Is Diatomaceous Earth a good solution for rat lice? It is in a powder form. A girl at Pet Valu suggested it to me and so I bought it. She said to sprinkle it on their litter and on their backs.
Would this get rid of lice on my rats? Is it safe?
Any opinion on this powder would be greatly appreciated!


----------



## CarolineRose (Nov 18, 2011)

I haven't heard of this treatment before, I've only heard of Revolution for lice. But I know they sell the food grade variety as a supplement for people and I've heard of farmers using it to kill insects that could harm their livestock so I guess it could work in theory. I'd wait for someone else's suggestions though because I don't know much about DE on small animals, it may damage their lungs as rats are very sensitive it that area.


----------



## calisphere (Oct 25, 2011)

DE is a common bed bug treatment, or controller anyway. It works by cutting into the exoskeleton of the insects and drying them out. It is not an instant cure, but works over several weeks. I maybe be wrong, but I think they also dry out the eggs. I have read that it's not a great idea to breathe it. I have a bag myself because I'm having an ant problem. I also have cats and a dog, who can walk through it if they really tried to. I personally haven't had any problems, however that may just be my experience.

I have been pondering the use of a common reptile remedy for mites, which is called the Nyx treatment. The Nyx treatment consists of Nyx head lice medicine found at most stores and a gallon of distilled water. I can find the exact recipe if needed. I have wondered if it would be mammal safe for treatment of bugs. I think the major problem would be that mammals groom themselves whereas snakes do not.


----------



## BigBen (Nov 22, 2011)

Since rats are so prone to respiratory problems, I would stay away from the diatomaceous earth. It may succeed in dealing with the lice, for the same reason it works on bedbugs (i.e., cutting into the exoskeleton), but that cutting effect would not be good for a rat's lungs, if breathed in, or digestive system, if ingested during grooming. Which is why diatomaceous earth is not good for human lungs, either.


----------



## bampinkfuzzyhat (Dec 19, 2010)

I mixed it with water and rubbed it on my rats with a cloth so that the power wouldn't fly in the air and be inhaled. The package said it can be mixed with food to kill internal parasites, or rubbed on pets to remove outer parasites, so it would still be safe if it were ingested. I'll try it and see if any progress is made through the next couple weeks.Just wanted to know how successful this treatment is and if anyone has used it before.


----------



## Jaguar (Nov 15, 2009)

I prefer (and would recommend) the safe and effective $5 tube of Ivermectin from a feed store. But if this works for you, great... I still think rats are too frail to test possibly dangerous medications on. People have killed their rats using things like flea sprays designed for birds (usually also recommended by uneducated pet store employees).


----------



## bampinkfuzzyhat (Dec 19, 2010)

The powder just feels like baking soda in my hands.

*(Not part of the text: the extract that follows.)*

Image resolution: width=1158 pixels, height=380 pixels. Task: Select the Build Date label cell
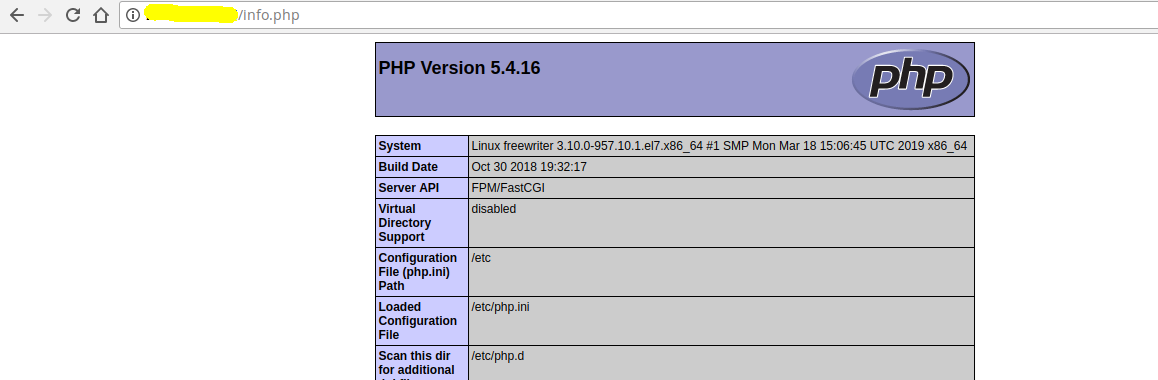(422, 167)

It does make their cage messy since it's wet... 
I wouldn't have the first clue where to get Ivermectin... everything I found said it is for horses and I don't know of any horse places close to where I am. I'll monitor them and see how it goes, but I really don't know how quickly it should work or how to check if the powder is working.
Is there any way to check to see if the lice is cleared up? I've tried hard to get the girls to sit still so I can check their fur, but I can't see anything.


----------